PASSAGE SHOWN
Hair Shaders?
JOdel
Posts: 6,322
I know there are some out there. Like the Fairy Hair shaders over on RDNA, and there are the UberHair shaders here. But I'm not sure that UberHair does what I want, and I know the other doesn't.
Hellfish Studio has his series of Genesis races over on Rendo, and not too long ago he came out with Dwarves. The package includes a couple of splendid braided dwarf beards. Unfortunately, to me, they do not look like they have the texture of actual hair. They are too smooth, and to my eye resemble molded plastic. There is only so much that changing the default lighting model in the surface tab can do. The surface of the hair simply doesn't convince me that it's hair. Unless I'm using it for a 'toon, and I was hoping to use it for something other than a 'toon.
I would suppose that a shader with a good strong bump map or displacement might be able to add the texture which isn't in the geometry, because that seems to be standard operating procedure. But I do not know what shaders out there would be appropriate for adding a hair-like texture to those beards.

WORK TASK 1
Rewrite the hair shader post from "Hellfish Studio has" to "than a 'toon.", with "molded plastic" replaced by "carved wood".
WORK TASK 2
Extend the hair shader post, picking up after its final sentence.
The rows of collected data are separate from the hair shader post.

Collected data
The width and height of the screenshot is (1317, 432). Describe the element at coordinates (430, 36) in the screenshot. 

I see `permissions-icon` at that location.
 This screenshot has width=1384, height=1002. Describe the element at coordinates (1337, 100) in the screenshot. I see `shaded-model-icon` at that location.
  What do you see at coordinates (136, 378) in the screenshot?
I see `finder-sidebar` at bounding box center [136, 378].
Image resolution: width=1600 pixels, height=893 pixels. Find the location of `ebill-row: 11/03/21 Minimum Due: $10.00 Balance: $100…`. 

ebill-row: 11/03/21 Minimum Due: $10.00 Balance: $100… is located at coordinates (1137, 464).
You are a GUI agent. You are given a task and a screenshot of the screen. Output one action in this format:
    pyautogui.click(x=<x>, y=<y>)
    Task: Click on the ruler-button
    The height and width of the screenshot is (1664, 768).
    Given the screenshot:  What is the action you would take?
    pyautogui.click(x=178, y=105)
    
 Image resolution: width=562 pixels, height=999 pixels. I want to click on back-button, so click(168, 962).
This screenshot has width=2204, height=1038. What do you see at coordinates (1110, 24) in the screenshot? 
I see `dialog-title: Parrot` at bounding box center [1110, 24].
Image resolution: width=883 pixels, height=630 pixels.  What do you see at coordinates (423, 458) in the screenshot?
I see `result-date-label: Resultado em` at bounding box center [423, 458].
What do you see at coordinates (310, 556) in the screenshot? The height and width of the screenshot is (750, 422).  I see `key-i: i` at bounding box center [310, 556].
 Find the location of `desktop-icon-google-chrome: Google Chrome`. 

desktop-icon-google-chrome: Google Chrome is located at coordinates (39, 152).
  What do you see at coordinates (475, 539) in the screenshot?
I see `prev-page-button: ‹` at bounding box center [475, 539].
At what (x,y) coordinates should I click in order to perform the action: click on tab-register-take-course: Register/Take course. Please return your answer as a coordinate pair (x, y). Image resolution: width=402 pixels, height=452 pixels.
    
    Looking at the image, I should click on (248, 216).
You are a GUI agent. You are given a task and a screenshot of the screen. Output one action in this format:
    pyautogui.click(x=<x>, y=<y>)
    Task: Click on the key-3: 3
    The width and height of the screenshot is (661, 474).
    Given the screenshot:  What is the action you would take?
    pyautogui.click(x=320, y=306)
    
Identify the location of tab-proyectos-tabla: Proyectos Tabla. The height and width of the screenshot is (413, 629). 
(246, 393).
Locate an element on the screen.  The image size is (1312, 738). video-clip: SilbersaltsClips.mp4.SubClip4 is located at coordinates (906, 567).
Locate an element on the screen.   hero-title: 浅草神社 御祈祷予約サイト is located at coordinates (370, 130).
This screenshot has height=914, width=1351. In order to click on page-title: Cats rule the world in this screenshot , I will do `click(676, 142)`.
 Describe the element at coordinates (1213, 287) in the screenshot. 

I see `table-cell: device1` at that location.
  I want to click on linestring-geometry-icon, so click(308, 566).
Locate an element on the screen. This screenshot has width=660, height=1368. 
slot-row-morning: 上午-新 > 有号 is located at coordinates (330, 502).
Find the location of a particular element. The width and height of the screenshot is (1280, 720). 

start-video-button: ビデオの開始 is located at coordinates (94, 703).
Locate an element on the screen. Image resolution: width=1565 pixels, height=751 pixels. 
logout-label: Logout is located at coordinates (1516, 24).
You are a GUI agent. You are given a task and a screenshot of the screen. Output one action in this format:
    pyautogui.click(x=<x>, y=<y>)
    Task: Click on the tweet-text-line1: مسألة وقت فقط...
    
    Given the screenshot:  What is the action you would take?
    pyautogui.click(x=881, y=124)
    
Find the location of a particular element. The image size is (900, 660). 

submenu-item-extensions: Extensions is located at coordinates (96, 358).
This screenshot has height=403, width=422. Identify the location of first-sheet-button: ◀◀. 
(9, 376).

ANSWER AREA 1
Hellfish Studio has his series of Genesis races over on Rendo, and not too long ago he came out with Dwarves. The package includes a couple of splendid braided dwarf beards. Unfortunately, to me, they do not look like they have the texture of actual hair. They are too smooth, and to my eye resemble carved wood. There is only so much that changing the default lighting model in the surface tab can do. The surface of the hair simply doesn't convince me that it's hair. Unless I'm using it for a 'toon, and I was hoping to use it for something other than a 'toon.

ANSWER AREA 2
Does anyone have any suggestions? I'm more interested in natural colors at the moment rather than fantasy.

Comments
For transmapped hair, there really isn't anything that can be done, other than 'tweaking' the settings (bump/displacement) and having high quality, very detailed transmaps and displacement maps that were laid down as displacement/bump maps from the start, not desaturated diffuse maps.
UberHair is basically customizing the Uber surface shader to maximize what it can for transmapped hair.
The best hair is going to be the curve based solutions from something like LAMH or Garibaldi. Poser's dynamic hair comes in somewhere around there, too. Strand/fibre based hair can be good, but is very 'heavy' due to the fact that it is actual 'geometry' for each strand.
Some of the add-on textures for various hairs are improvements, as they include finer/more detailed maps and/or bump/displacement maps...
Well the thing is that I don't think it *is* transmapped hair. It certainly doesn't look like it. It looks like a solid model. But I just dug through the texture folder and there are maps, so I'll try upping the settings. and see whether that helps. It needs a wider range of colors, though.
Oh well, At some point I suppose I'll figure it out.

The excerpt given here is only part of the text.